It has been suggested that the rapid increase in the prices of fish, fowl, meat and eggs for about two years following October, 2009 was the result of QE causing inflation in these items.  From this Calculated Risk graph, we can get the QE date line.  QE was announced on Nov 25, 2008, and expanded in April 2009.  It ended in May, 2010.  QE II was hinted at in Sept, 2010, announced in Nov 2010, and ended in August 2011.

The timing correspondence is less than stellar, since the YoY increase in prices for those food items dropped like a rock from October, ’08 though Oct. ’09.  It then shot up to a 7 1/2 year high in May of 2011.

This can be seen in the red line of Graph 1, which also shows the CPI for all items except food and energy (CPILFESL) in blue.

 Graph 1 YoY Price increases for Selected Food Stuffs and All Items Less Food and Energy

To assume a cause and effect relationship, you have to account for a time lag of a year from the announcement and 6 months from the expansion of QE to the turn around in those price increases from the Oct ’09 bottom.  Remember, through the first 11 months of QE, the YoY change in those prices dropped dramatically.  Between May and November, 2010, while no QE program was in effect, these prices had the steepest part of their rise.  After QE II ended in August, 2011, the YoY price increase remained high for those items until the end of the year, and then fell rapidly.

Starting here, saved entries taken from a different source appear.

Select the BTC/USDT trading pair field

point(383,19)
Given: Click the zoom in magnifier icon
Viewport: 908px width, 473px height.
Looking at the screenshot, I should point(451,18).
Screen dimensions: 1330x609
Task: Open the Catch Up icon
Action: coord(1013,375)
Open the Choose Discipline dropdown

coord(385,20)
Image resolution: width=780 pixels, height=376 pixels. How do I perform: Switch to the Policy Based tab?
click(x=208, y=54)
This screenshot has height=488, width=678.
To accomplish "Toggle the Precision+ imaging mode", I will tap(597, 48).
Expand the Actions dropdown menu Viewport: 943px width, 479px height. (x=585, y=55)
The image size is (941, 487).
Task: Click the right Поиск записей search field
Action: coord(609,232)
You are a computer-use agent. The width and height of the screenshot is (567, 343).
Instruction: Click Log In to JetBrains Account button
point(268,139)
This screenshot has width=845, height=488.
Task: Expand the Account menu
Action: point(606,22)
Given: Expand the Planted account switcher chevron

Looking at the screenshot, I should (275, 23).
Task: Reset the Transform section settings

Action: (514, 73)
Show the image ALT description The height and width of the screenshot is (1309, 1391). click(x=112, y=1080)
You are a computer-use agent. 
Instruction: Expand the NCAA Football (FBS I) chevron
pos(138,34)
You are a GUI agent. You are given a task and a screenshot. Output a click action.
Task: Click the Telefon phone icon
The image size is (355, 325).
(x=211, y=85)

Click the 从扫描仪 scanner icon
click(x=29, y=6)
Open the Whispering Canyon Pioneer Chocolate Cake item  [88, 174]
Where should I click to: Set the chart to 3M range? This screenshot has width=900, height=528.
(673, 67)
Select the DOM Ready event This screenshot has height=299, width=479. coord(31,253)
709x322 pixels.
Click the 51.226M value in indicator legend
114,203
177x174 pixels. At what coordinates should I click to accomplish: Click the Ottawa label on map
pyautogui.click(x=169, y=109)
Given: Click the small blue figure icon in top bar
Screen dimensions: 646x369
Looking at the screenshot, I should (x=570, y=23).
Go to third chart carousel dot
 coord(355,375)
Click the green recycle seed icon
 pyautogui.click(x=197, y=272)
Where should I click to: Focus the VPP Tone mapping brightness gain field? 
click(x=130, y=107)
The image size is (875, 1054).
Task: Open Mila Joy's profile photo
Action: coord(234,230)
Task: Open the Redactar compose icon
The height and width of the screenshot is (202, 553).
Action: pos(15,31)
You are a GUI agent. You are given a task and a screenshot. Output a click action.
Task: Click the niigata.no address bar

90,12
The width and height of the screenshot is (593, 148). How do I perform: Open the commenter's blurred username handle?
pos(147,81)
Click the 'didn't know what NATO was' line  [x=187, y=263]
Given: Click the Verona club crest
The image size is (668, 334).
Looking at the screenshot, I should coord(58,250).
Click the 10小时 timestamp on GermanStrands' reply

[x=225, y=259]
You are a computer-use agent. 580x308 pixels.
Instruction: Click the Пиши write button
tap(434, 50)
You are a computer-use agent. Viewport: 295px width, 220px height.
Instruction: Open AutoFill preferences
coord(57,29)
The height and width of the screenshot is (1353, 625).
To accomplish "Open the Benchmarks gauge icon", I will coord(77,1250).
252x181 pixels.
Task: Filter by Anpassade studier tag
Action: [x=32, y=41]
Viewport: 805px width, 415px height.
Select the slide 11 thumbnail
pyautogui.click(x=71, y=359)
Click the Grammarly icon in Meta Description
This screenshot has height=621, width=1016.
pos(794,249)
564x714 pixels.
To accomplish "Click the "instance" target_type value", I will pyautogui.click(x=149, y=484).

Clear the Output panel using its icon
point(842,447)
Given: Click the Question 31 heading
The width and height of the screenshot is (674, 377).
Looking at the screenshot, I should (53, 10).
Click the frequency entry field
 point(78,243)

A longer view reveals that the increase in those food prices oscillates continuously around the All Items Less Food and Energy line.  The trough to trough period is irregular, averaging 3.52 years with a standard deviation of 0.45 year (5 measurements).   The trough to trough time from May, ’06 to Oct., ’09 was a very typical 3.4 years.  It is very hard to look at that graph and see anything unusual about the 2008-2012 region, other than the depth of the trough shortly after the Great Recession.

It appeared to me that the blue line of Graph 1 might be a crude approximation of a long average of the red line.  This turns out not quite to be the case, since the two lines are measuring different baskets of goods.  What we have is the YoY increase for these food items oscillating around its own mean. That sounds like a tautology, but let’s look a little deeper.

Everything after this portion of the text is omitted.